Lines before the one containing "Screen dimensions: 450x303" are left out; output the rest of the data exactly, through the final line.
___ DATASET EXCERPTS
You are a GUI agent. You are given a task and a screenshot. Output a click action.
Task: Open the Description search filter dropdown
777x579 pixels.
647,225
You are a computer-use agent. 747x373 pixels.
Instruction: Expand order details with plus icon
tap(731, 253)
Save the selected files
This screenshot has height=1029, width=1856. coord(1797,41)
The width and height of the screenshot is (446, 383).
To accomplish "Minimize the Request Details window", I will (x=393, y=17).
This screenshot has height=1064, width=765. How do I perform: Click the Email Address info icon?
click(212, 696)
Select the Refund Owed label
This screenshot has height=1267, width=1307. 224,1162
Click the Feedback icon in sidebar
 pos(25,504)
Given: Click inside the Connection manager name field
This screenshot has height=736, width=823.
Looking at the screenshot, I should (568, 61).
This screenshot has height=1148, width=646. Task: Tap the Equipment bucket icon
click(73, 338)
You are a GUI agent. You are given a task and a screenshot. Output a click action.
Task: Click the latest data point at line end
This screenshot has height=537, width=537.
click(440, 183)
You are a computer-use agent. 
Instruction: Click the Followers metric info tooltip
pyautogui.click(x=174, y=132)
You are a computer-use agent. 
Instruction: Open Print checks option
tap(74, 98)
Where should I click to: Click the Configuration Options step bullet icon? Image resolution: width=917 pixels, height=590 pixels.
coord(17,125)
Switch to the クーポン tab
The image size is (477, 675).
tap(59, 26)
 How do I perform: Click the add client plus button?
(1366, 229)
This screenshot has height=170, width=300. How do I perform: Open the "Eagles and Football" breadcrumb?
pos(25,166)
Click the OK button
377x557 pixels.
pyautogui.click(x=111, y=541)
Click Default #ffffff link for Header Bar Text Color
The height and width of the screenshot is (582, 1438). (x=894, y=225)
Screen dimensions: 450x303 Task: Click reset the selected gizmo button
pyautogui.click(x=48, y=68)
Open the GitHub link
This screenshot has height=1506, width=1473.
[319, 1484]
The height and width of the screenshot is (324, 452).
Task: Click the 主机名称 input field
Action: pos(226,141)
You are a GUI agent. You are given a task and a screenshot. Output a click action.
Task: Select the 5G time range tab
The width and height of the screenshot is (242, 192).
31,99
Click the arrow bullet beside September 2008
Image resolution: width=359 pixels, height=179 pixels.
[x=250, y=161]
______
- YOUR RESPONSE
Screen dimensions: 450x303 Task: Click reset the selected gizmo button
pyautogui.click(x=48, y=68)
Open the GitHub link
This screenshot has height=1506, width=1473.
[319, 1484]
The height and width of the screenshot is (324, 452).
Task: Click the 主机名称 input field
Action: pos(226,141)
You are a GUI agent. You are given a task and a screenshot. Output a click action.
Task: Select the 5G time range tab
The width and height of the screenshot is (242, 192).
31,99
Click the arrow bullet beside September 2008
Image resolution: width=359 pixels, height=179 pixels.
[x=250, y=161]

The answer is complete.